OpenBMB's MiniCPM-V4.5 Surpasses GPT-4o and Gemini 2.0 Pro in Vision-Language Benchmarks

OpenBMB, a prominent open-source community, has announced the release of MiniCPM-V4.5, an 8-billion parameter multimodal large language model (MLLM) that reportedly outperforms leading proprietary models like GPT-4o-latest and Gemini 2.0 Pro in vision-language tasks. The announcement, made via a tweet from OpenBMB, highlighted the model's efficiency and advanced capabilities, including its handling of high-resolution images and high-frame-rate videos.

"Anycoder is impressive! Just two lines of prompt and we have a working image and text interaction MiniCPM-V4.5 demo! Huge shoutout to @AK for the amazing work. More details about MiniCPM-V4.5 👉 https://t.co/JW7zPXOCqh MiniCPM-V 4.5 is an 8B model that beats GPT-4o and Gemini 2.0 Pro in vision-language tasks, and handles high-res images and high-FPS videos with unmatched efficiency."

The tweet emphasized the ease of use, citing a "two lines of prompt" demonstration with "Anycoder" for image and text interaction. MiniCPM-V4.5, built on Qwen3-8B and SigLIP2-400M, achieved an average score of 77.0 on OpenCompass, a comprehensive evaluation across eight popular benchmarks. This performance positions it as the most capable MLLM under 30 billion parameters in the open-source community.

Key technical advancements in MiniCPM-V4.5 include a unified 3D-Resampler, which enables a 96x compression rate for video tokens, allowing the model to process more video frames without increasing LLM inference costs. This innovation facilitates state-of-the-art high-refresh-rate (up to 10FPS) and long video understanding. Additionally, the model features controllable hybrid "fast/deep thinking" modes, balancing efficiency and performance for various user scenarios.

OpenBMB, a non-profit open-source community dedicated to building large-scale AI models, has consistently aimed to democratize access to advanced AI technologies. Their MiniCPM series focuses on creating efficient, deployable models suitable for edge devices such as smartphones and iPads. MiniCPM-V4.5 extends these capabilities with strong Optical Character Recognition (OCR) and document parsing, processing images up to 1.8 million pixels with high accuracy, surpassing even GPT-4o-latest and Gemini 2.5 on OCRBench.

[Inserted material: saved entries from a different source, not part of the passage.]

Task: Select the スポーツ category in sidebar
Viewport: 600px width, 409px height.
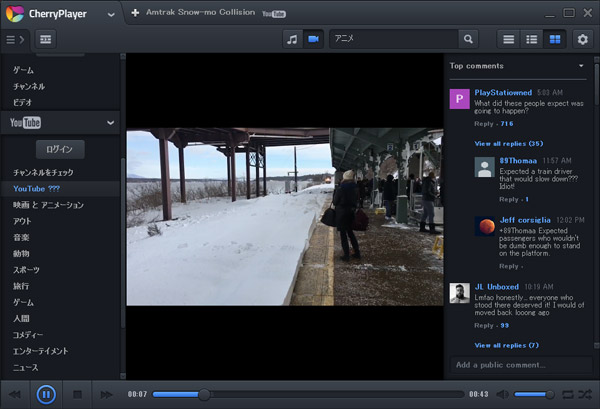Action: [26, 270]
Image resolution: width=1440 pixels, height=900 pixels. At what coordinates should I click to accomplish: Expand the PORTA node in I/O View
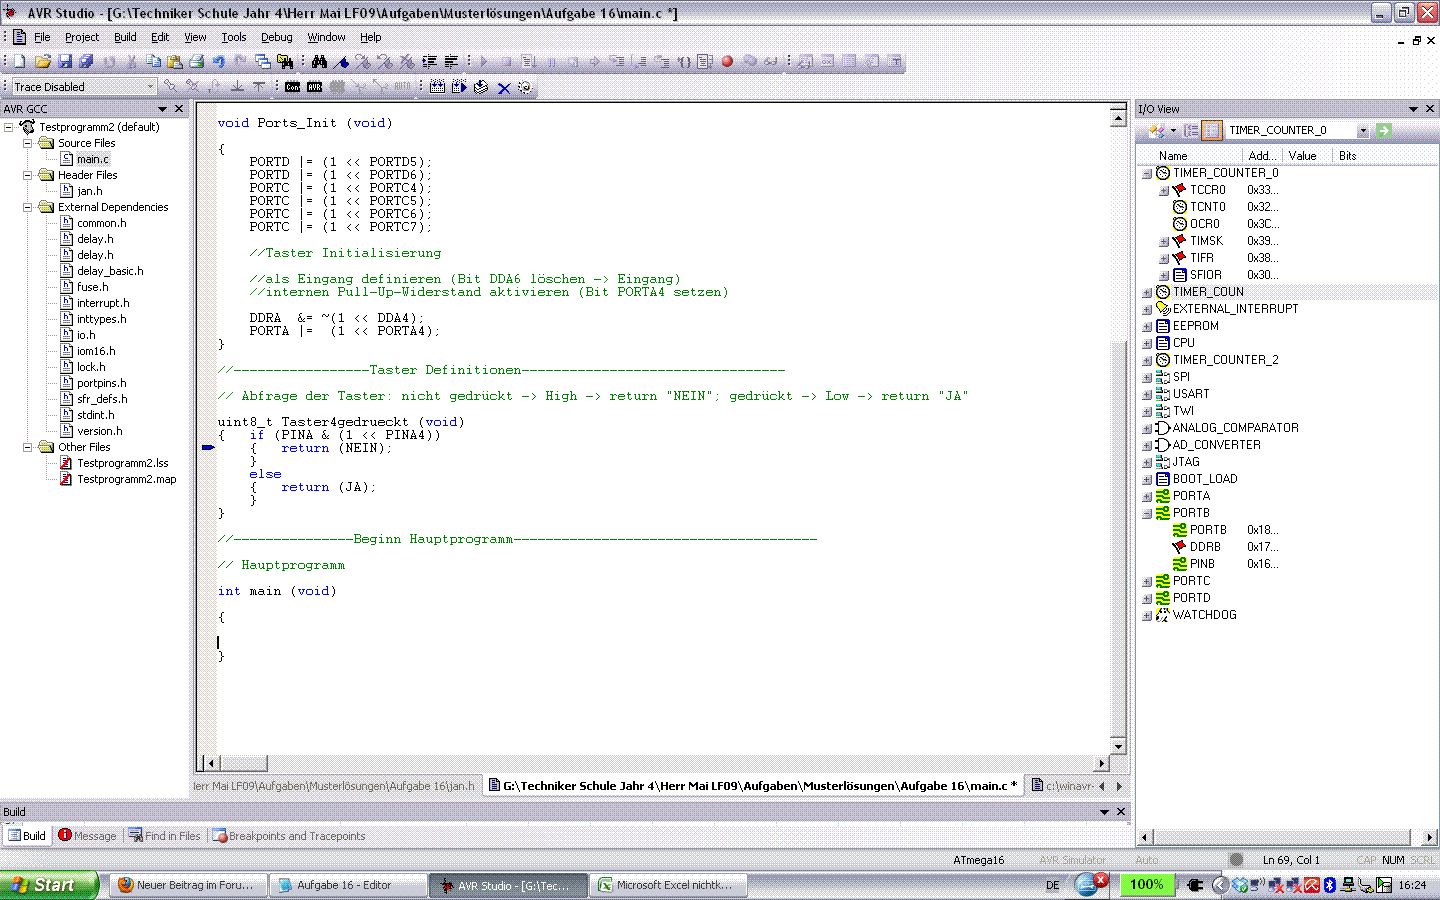1147,496
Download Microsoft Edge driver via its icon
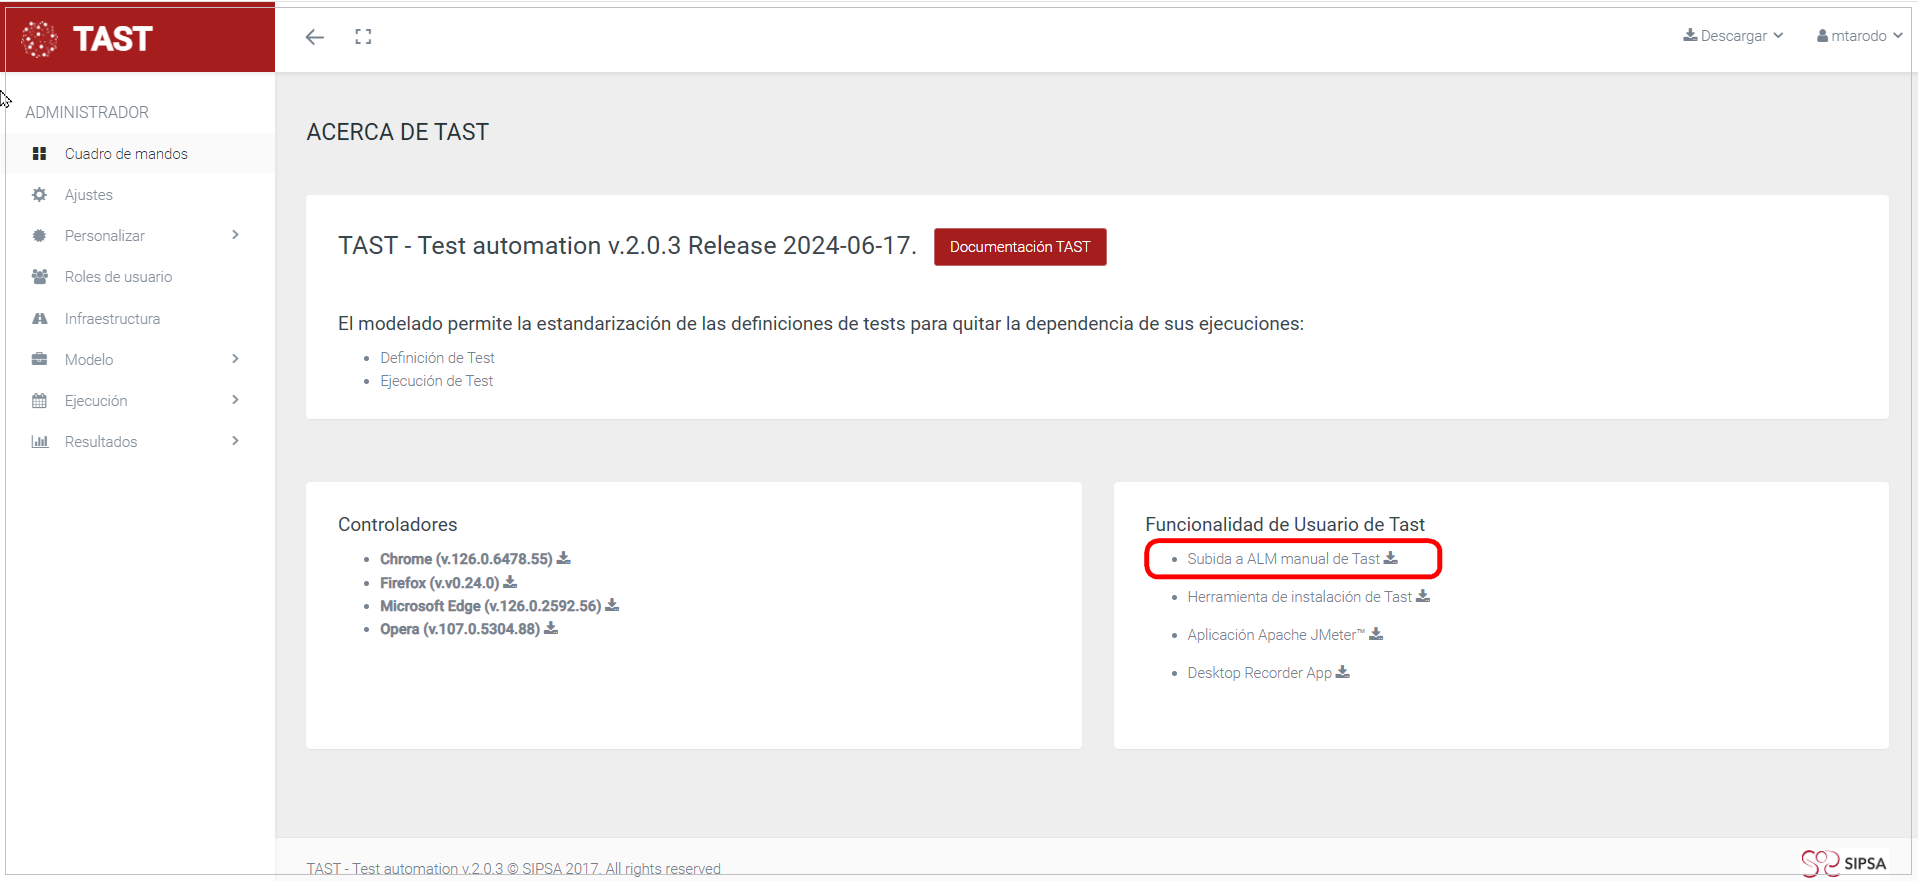The image size is (1918, 881). pos(612,605)
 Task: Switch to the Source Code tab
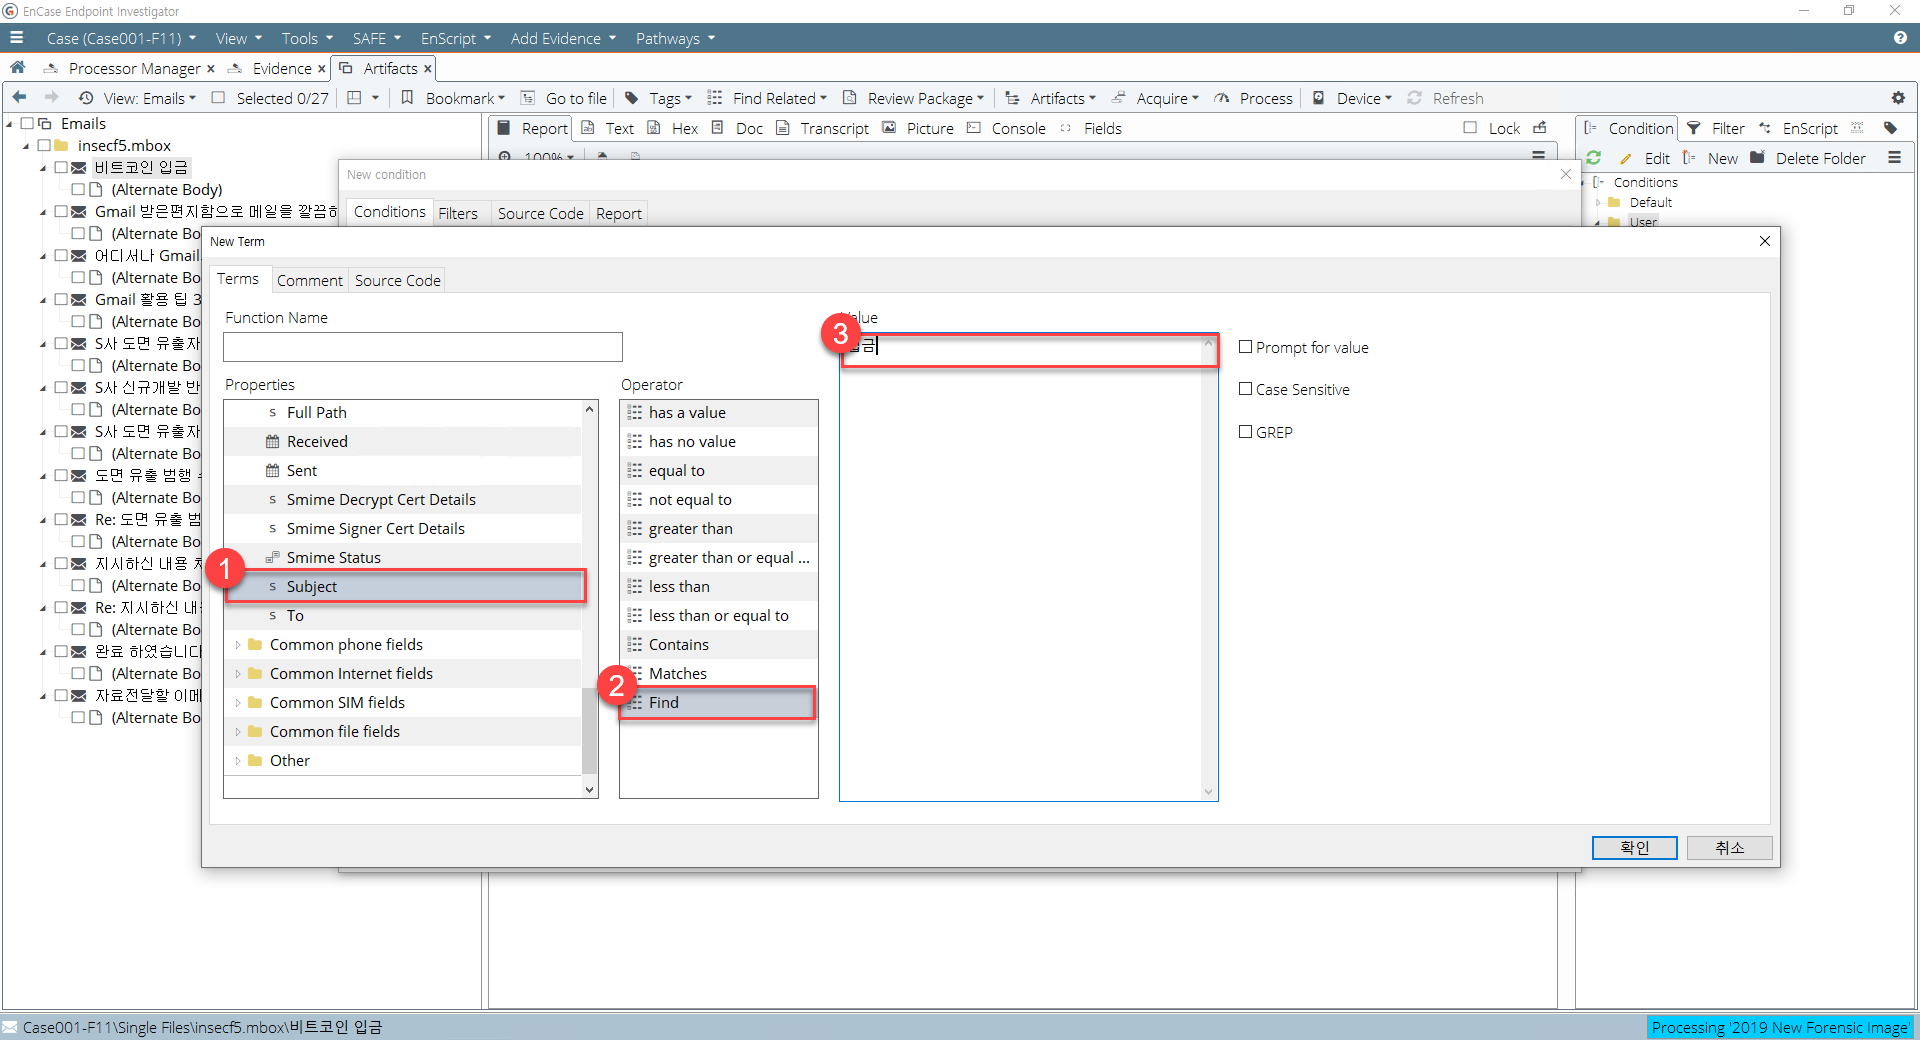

The model's design also emphasizes trustworthiness, with evaluations showing it outperforms GPT-4o-latest on the MMHal-Bench for hallucination reduction. It supports over 30 languages and offers flexible deployment options, including efficient CPU inference via llama.cpp and Ollama, and optimized local iOS applications. This release signifies a notable step in making powerful multimodal AI accessible and efficient for a broader range of applications and devices.